## Records for locating described items
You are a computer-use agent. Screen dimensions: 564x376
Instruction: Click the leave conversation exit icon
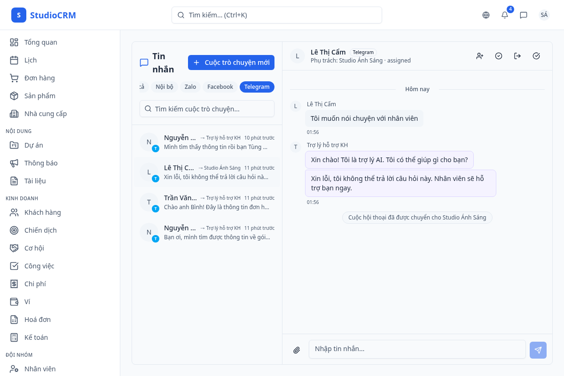coord(517,56)
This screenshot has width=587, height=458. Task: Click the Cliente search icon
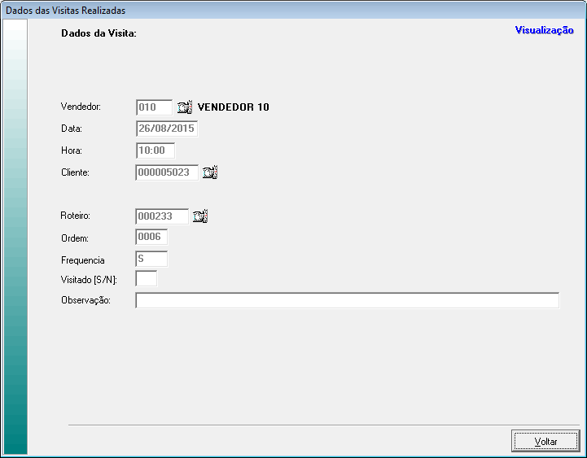tap(210, 172)
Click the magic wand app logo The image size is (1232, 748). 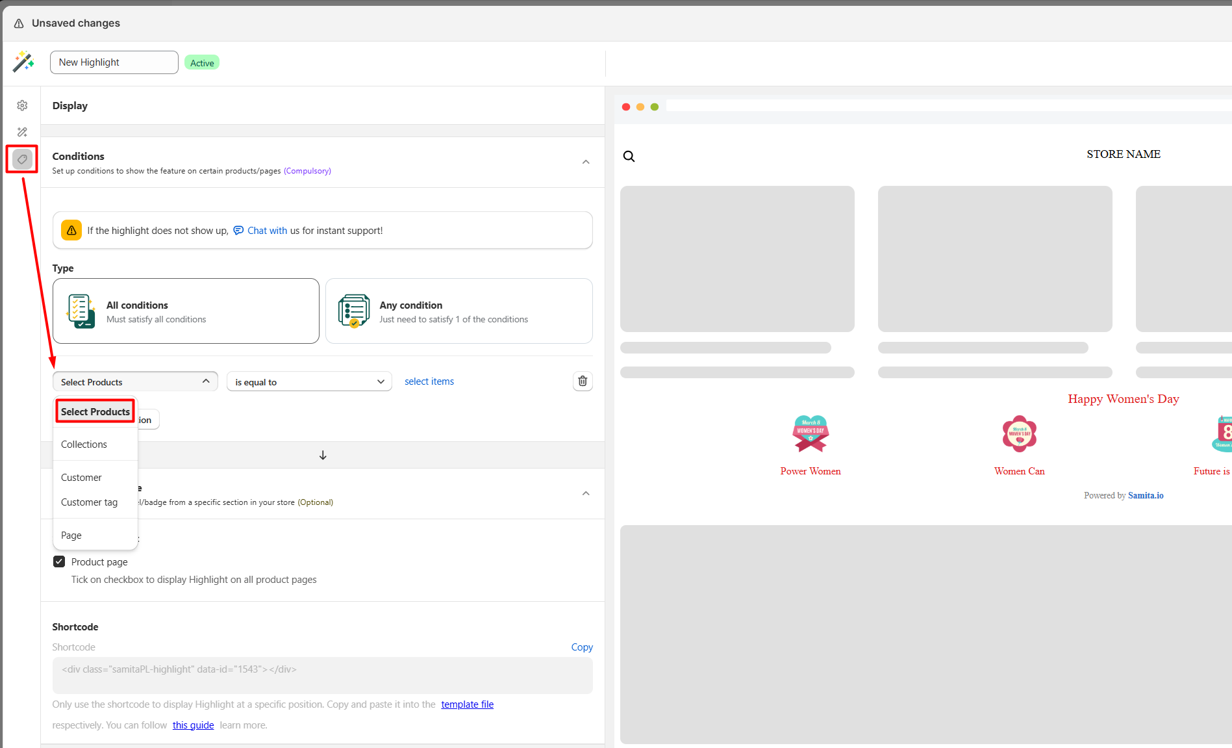[x=23, y=62]
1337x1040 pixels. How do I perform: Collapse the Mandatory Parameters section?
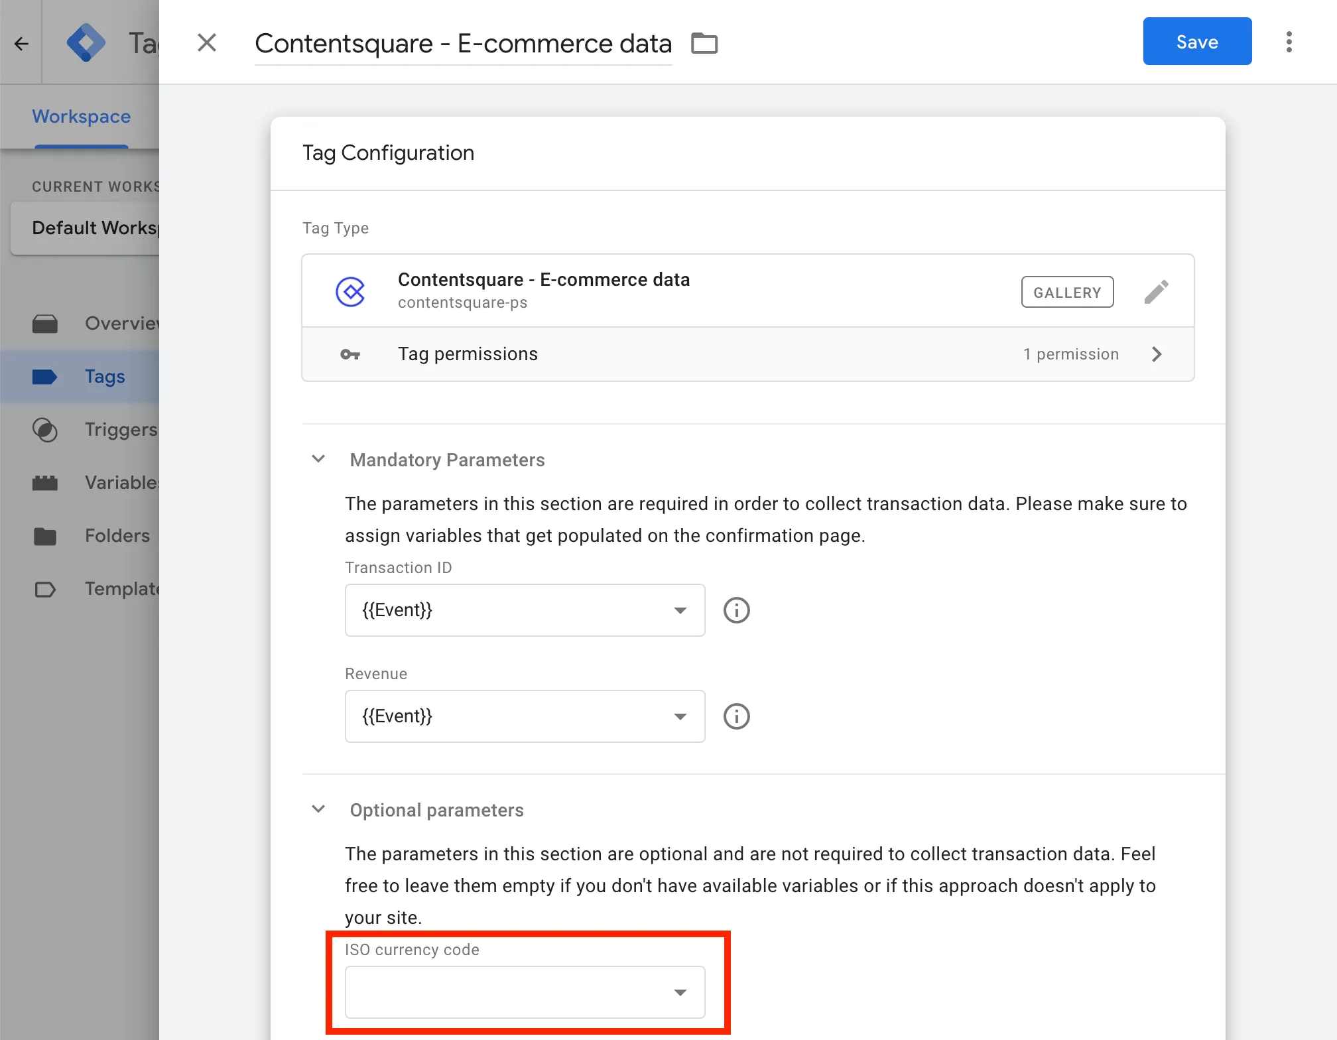pyautogui.click(x=318, y=459)
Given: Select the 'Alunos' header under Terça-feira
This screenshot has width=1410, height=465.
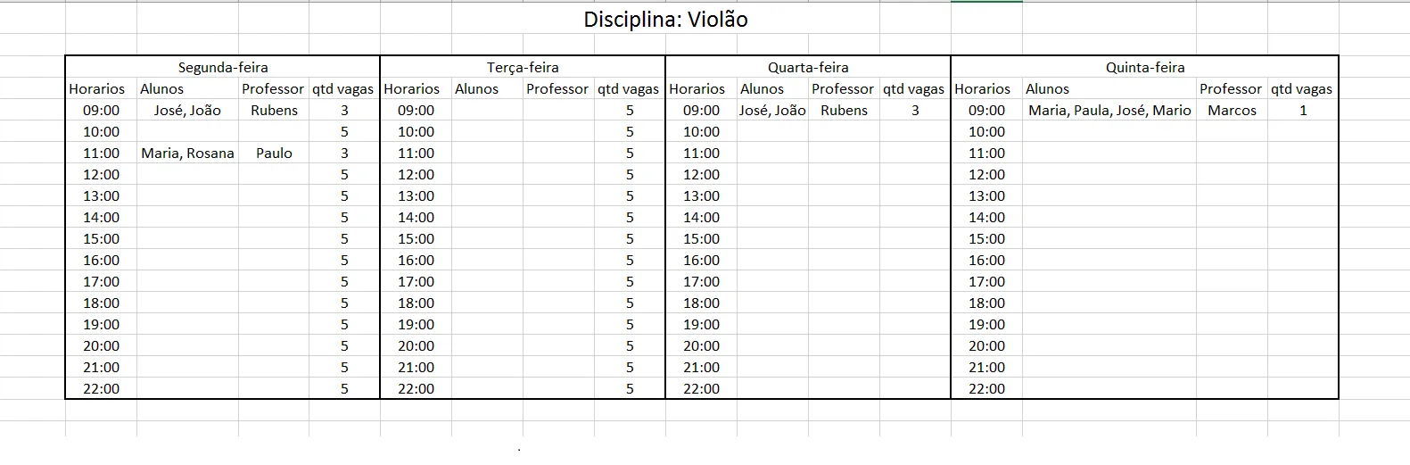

## Requirement
Please list the lines as a numbered list, starting with the line that contains "Given: Select the" and going on through the end of the records, both ends included. Leave out blank lines and the pictures.

## Exercise result
1. Given: Select the 'Alunos' header under Terça-feira
2. This screenshot has width=1410, height=465.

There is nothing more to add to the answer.